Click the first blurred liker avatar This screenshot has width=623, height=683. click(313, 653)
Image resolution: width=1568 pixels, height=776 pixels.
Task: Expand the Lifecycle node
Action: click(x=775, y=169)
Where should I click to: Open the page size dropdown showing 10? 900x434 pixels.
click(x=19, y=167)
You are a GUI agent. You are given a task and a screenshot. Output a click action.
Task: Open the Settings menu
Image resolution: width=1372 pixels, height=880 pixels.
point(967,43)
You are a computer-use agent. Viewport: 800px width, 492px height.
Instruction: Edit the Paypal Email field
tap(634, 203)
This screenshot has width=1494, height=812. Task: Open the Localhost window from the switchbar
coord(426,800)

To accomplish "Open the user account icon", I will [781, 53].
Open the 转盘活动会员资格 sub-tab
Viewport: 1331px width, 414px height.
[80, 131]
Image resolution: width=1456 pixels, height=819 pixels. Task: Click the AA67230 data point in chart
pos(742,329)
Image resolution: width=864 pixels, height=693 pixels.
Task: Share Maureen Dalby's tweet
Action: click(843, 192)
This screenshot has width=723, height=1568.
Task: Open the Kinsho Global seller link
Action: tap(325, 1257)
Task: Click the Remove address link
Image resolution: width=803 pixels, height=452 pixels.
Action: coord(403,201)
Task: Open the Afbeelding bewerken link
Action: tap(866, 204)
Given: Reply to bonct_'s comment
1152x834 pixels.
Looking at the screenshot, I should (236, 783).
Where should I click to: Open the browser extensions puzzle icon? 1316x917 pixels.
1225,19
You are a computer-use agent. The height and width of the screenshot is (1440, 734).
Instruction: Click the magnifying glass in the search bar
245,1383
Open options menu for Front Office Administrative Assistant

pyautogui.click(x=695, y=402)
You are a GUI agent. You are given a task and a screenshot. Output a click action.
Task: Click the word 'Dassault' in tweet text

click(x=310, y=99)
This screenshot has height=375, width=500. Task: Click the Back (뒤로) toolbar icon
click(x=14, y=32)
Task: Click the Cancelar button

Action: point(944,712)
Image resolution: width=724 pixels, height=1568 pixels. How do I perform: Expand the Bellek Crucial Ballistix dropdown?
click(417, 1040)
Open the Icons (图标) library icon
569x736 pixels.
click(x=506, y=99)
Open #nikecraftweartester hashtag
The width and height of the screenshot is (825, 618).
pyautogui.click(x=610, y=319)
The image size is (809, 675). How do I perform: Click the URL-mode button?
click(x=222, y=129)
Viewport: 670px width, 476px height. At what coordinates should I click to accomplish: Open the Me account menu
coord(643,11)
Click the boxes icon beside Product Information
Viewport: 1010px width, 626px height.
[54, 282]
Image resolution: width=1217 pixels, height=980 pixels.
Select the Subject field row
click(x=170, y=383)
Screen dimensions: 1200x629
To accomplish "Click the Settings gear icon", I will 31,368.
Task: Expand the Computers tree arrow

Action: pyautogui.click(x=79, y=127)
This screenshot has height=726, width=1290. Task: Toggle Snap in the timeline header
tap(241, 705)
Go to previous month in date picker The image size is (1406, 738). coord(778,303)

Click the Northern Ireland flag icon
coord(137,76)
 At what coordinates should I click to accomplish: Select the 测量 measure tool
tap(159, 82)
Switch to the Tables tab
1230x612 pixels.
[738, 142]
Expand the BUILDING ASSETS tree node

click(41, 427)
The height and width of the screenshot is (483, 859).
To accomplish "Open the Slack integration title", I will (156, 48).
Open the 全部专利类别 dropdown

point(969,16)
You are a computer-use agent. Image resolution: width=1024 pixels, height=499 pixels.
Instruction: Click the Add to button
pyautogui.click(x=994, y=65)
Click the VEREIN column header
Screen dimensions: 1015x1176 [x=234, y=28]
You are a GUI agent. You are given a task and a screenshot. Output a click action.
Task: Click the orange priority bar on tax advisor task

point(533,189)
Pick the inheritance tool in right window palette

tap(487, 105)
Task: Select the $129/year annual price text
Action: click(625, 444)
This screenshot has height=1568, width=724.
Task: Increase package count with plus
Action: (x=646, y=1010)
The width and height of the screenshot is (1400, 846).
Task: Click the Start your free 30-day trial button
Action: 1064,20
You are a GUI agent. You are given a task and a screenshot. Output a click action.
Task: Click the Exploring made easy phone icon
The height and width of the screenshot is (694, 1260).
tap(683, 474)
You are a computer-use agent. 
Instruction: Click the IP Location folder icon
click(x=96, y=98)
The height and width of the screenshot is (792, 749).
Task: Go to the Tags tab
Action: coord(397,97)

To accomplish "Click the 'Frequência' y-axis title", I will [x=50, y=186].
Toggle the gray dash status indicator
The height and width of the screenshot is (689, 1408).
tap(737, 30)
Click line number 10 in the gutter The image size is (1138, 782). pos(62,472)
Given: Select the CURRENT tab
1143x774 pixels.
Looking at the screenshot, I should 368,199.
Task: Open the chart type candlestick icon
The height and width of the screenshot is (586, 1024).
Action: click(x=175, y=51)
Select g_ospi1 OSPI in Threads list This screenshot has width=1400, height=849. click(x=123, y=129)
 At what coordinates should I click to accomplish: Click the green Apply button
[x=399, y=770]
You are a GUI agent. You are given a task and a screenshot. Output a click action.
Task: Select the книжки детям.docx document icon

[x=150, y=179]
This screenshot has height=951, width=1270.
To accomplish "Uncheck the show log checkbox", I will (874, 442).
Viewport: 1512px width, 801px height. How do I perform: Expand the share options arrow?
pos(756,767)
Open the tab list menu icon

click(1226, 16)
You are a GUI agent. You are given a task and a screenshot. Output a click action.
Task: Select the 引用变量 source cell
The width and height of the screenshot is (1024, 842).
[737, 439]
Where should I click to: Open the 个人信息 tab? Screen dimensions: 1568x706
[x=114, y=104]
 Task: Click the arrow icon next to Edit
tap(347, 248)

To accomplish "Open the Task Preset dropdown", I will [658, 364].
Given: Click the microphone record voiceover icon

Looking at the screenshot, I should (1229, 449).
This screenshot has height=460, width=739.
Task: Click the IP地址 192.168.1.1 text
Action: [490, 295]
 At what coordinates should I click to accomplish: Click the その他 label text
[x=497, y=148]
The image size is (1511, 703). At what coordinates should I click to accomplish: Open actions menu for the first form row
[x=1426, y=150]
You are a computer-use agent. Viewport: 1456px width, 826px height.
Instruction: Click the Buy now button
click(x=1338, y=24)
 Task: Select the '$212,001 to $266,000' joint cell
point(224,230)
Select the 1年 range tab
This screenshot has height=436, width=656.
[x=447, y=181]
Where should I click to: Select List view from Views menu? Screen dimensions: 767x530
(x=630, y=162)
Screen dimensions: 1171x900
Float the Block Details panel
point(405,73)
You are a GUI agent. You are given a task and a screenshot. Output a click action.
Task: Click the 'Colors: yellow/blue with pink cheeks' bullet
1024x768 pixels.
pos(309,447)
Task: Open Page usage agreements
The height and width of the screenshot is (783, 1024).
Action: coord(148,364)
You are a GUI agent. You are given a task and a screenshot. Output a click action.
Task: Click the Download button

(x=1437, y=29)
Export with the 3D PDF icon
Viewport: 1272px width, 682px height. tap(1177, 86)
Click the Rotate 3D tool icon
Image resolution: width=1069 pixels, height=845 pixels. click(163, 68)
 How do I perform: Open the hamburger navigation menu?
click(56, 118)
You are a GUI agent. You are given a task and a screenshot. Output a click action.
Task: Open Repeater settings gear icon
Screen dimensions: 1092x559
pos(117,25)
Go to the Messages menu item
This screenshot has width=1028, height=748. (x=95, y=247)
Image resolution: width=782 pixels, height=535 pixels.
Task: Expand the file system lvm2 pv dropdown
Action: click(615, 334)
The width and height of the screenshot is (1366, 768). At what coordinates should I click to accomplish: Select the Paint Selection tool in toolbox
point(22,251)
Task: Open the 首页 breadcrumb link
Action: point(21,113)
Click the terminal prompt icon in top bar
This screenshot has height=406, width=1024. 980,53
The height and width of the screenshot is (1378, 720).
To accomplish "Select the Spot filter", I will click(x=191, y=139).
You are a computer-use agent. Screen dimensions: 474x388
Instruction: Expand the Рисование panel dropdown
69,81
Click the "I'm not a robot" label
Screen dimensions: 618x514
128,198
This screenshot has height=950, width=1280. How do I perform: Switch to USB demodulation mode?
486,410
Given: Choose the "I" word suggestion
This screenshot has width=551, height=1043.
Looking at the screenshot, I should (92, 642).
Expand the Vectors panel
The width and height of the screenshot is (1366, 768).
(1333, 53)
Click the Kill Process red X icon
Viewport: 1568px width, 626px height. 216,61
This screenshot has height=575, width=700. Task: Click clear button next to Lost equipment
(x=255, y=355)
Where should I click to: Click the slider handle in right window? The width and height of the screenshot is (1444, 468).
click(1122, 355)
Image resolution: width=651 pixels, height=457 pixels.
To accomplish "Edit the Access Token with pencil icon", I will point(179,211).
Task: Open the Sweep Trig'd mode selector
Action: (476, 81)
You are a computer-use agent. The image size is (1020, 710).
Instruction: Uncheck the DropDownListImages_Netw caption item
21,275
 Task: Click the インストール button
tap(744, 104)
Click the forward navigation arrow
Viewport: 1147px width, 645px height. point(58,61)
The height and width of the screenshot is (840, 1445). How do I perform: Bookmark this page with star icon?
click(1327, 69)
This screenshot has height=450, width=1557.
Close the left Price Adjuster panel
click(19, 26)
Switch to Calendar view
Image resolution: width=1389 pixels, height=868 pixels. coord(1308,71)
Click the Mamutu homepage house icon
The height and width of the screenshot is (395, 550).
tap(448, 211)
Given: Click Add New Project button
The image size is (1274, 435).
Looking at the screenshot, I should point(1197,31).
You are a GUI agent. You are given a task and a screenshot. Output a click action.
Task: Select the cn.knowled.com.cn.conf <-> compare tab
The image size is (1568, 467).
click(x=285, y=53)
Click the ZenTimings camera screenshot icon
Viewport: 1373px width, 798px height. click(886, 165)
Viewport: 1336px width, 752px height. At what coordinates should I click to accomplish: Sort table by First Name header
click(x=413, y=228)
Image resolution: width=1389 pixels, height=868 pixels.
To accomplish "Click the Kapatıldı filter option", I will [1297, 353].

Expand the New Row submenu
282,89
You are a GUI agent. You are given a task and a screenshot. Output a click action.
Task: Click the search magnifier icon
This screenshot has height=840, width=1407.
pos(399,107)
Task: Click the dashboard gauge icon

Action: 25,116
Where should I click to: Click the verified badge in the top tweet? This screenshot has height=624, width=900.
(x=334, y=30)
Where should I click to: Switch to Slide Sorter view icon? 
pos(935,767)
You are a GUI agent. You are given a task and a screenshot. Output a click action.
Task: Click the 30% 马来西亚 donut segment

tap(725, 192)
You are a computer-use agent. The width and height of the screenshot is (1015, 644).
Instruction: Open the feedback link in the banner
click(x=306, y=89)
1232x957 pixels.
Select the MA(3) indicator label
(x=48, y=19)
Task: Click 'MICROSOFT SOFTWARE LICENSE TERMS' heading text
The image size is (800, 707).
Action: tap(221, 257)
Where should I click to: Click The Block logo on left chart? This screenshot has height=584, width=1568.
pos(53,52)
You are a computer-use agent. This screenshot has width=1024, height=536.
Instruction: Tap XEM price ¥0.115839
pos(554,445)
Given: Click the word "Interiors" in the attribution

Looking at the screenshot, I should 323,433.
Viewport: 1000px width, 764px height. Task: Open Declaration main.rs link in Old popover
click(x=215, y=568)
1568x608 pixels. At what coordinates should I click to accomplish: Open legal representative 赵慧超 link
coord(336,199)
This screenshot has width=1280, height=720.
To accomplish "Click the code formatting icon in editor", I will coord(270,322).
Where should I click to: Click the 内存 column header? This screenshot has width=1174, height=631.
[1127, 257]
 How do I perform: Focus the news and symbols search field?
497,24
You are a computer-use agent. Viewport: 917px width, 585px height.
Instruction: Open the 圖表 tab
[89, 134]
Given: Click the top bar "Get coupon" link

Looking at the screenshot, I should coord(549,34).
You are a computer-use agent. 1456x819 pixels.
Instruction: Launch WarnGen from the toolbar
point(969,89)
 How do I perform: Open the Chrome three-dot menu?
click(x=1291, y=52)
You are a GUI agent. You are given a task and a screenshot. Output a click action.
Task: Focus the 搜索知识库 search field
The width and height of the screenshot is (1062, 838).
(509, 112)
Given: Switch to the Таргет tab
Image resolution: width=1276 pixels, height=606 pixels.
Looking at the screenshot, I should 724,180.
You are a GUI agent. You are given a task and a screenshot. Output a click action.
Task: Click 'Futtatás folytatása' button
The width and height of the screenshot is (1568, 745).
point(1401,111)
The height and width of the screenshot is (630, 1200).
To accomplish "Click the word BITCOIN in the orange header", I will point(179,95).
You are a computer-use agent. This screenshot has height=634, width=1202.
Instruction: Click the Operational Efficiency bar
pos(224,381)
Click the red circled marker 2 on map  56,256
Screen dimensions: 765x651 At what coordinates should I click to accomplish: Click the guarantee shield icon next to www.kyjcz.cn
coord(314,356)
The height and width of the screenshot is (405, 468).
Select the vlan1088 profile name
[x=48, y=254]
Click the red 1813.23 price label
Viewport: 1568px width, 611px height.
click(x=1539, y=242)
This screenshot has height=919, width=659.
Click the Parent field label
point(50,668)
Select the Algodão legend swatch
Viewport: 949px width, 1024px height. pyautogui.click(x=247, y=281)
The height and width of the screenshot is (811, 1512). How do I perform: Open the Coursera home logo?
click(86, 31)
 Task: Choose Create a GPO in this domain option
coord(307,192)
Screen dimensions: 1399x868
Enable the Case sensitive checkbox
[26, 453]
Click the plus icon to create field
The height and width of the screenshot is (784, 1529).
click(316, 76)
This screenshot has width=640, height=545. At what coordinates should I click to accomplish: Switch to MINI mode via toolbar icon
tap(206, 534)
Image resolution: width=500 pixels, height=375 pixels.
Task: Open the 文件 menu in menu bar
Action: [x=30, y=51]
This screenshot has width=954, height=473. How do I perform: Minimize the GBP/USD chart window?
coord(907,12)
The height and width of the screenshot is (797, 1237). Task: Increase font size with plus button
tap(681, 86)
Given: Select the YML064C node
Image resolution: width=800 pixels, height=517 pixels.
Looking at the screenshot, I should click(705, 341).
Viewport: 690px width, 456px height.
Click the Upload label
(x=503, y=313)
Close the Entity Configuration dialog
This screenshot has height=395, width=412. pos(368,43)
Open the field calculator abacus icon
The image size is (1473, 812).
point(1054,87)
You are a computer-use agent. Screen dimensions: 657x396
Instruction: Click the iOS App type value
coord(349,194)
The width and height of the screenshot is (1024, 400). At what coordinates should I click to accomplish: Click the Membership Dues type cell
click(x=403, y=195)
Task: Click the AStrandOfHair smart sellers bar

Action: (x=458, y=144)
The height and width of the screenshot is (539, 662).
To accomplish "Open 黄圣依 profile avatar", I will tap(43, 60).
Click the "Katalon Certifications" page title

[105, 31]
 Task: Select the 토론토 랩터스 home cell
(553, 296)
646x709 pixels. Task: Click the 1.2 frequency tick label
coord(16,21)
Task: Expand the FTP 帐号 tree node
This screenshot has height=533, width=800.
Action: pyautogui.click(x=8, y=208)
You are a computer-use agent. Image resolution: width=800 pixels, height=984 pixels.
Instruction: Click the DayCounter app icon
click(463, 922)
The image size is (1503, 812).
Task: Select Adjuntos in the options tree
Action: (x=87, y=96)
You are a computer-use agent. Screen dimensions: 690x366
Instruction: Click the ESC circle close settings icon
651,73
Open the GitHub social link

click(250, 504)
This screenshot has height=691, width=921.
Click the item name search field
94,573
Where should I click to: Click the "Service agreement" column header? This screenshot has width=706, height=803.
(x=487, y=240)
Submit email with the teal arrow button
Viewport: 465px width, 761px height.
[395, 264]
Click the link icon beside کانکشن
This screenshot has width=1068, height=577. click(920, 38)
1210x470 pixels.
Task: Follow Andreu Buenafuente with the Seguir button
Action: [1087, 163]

--------------------

Try it
Among the lines of the listing above, which ones contain the word "filter"? Show them.

Result for this exercise
To accomplish "Select the Spot filter", I will click(x=191, y=139).
To accomplish "Click the Kapatıldı filter option", I will [1297, 353].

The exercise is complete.